**The exercise:** Can you set out the whole listing below as a Markdown table with the columns "No." and "Line," numbering each line in order and skipping any blank ones?

**Material supplied:**
++++

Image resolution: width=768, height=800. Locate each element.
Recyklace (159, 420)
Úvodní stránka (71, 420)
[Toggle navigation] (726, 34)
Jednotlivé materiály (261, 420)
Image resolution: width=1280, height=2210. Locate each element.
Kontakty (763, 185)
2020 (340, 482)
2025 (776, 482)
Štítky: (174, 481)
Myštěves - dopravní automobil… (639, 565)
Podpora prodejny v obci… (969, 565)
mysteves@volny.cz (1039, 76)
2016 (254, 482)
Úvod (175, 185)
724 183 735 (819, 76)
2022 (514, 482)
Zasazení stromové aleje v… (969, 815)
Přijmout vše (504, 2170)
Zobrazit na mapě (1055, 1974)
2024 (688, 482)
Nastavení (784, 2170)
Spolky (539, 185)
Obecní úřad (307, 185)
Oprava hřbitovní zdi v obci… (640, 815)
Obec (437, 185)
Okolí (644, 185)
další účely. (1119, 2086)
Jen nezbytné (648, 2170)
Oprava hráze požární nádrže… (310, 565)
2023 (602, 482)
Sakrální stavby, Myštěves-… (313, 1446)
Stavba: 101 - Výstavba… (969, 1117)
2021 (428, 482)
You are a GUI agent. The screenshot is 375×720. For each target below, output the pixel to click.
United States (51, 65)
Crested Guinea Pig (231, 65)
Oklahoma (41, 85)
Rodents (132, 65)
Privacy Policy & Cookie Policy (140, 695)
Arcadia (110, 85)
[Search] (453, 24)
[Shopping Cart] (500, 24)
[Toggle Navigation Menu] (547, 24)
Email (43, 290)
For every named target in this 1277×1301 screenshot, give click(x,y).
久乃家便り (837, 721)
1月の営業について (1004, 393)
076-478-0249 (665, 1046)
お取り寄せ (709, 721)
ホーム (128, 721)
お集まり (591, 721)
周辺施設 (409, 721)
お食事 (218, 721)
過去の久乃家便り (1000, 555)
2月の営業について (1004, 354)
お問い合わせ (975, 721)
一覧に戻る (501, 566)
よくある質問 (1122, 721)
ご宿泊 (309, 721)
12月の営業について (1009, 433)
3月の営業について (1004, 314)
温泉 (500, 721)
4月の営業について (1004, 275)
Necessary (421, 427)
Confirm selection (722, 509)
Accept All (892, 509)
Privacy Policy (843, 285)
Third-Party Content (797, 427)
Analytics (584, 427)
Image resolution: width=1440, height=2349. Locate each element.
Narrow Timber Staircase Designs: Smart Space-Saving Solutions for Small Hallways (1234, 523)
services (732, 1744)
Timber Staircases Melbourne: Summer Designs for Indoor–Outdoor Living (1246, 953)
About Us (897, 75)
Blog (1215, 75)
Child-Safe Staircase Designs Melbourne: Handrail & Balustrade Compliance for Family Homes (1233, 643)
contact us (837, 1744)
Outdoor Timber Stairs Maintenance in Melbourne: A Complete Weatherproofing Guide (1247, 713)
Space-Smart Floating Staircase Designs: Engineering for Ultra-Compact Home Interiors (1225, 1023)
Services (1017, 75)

++++

**Written solution:**
| No. | Line |
|---|---|
| 1 | Image resolution: width=768, height=800. Locate each element. |
| 2 | Recyklace (159, 420) |
| 3 | Úvodní stránka (71, 420) |
| 4 | [Toggle navigation] (726, 34) |
| 5 | Jednotlivé materiály (261, 420) |
| 6 | Image resolution: width=1280, height=2210. Locate each element. |
| 7 | Kontakty (763, 185) |
| 8 | 2020 (340, 482) |
| 9 | 2025 (776, 482) |
| 10 | Štítky: (174, 481) |
| 11 | Myštěves - dopravní automobil… (639, 565) |
| 12 | Podpora prodejny v obci… (969, 565) |
| 13 | mysteves@volny.cz (1039, 76) |
| 14 | 2016 (254, 482) |
| 15 | Úvod (175, 185) |
| 16 | 724 183 735 (819, 76) |
| 17 | 2022 (514, 482) |
| 18 | Zasazení stromové aleje v… (969, 815) |
| 19 | Přijmout vše (504, 2170) |
| 20 | Zobrazit na mapě (1055, 1974) |
| 21 | 2024 (688, 482) |
| 22 | Nastavení (784, 2170) |
| 23 | Spolky (539, 185) |
| 24 | Obecní úřad (307, 185) |
| 25 | Oprava hřbitovní zdi v obci… (640, 815) |
| 26 | Obec (437, 185) |
| 27 | Okolí (644, 185) |
| 28 | další účely. (1119, 2086) |
| 29 | Jen nezbytné (648, 2170) |
| 30 | Oprava hráze požární nádrže… (310, 565) |
| 31 | 2023 (602, 482) |
| 32 | Sakrální stavby, Myštěves-… (313, 1446) |
| 33 | Stavba: 101 - Výstavba… (969, 1117) |
| 34 | 2021 (428, 482) |
| 35 | You are a GUI agent. The screenshot is 375×720. For each target below, output the pixel to click. |
| 36 | United States (51, 65) |
| 37 | Crested Guinea Pig (231, 65) |
| 38 | Oklahoma (41, 85) |
| 39 | Rodents (132, 65) |
| 40 | Privacy Policy & Cookie Policy (140, 695) |
| 41 | Arcadia (110, 85) |
| 42 | [Search] (453, 24) |
| 43 | [Shopping Cart] (500, 24) |
| 44 | [Toggle Navigation Menu] (547, 24) |
| 45 | Email (43, 290) |
| 46 | For every named target in this 1277×1301 screenshot, give click(x,y). |
| 47 | 久乃家便り (837, 721) |
| 48 | 1月の営業について (1004, 393) |
| 49 | 076-478-0249 (665, 1046) |
| 50 | お取り寄せ (709, 721) |
| 51 | ホーム (128, 721) |
| 52 | お集まり (591, 721) |
| 53 | 周辺施設 (409, 721) |
| 54 | お食事 (218, 721) |
| 55 | 過去の久乃家便り (1000, 555) |
| 56 | 2月の営業について (1004, 354) |
| 57 | お問い合わせ (975, 721) |
| 58 | 一覧に戻る (501, 566) |
| 59 | よくある質問 (1122, 721) |
| 60 | ご宿泊 (309, 721) |
| 61 | 12月の営業について (1009, 433) |
| 62 | 3月の営業について (1004, 314) |
| 63 | 温泉 (500, 721) |
| 64 | 4月の営業について (1004, 275) |
| 65 | Necessary (421, 427) |
| 66 | Confirm selection (722, 509) |
| 67 | Accept All (892, 509) |
| 68 | Privacy Policy (843, 285) |
| 69 | Third-Party Content (797, 427) |
| 70 | Analytics (584, 427) |
| 71 | Image resolution: width=1440, height=2349. Locate each element. |
| 72 | Narrow Timber Staircase Designs: Smart Space-Saving Solutions for Small Hallways (1234, 523) |
| 73 | services (732, 1744) |
| 74 | Timber Staircases Melbourne: Summer Designs for Indoor–Outdoor Living (1246, 953) |
| 75 | About Us (897, 75) |
| 76 | Blog (1215, 75) |
| 77 | Child-Safe Staircase Designs Melbourne: Handrail & Balustrade Compliance for Family Homes (1233, 643) |
| 78 | contact us (837, 1744) |
| 79 | Outdoor Timber Stairs Maintenance in Melbourne: A Complete Weatherproofing Guide (1247, 713) |
| 80 | Space-Smart Floating Staircase Designs: Engineering for Ultra-Compact Home Interiors (1225, 1023) |
| 81 | Services (1017, 75) |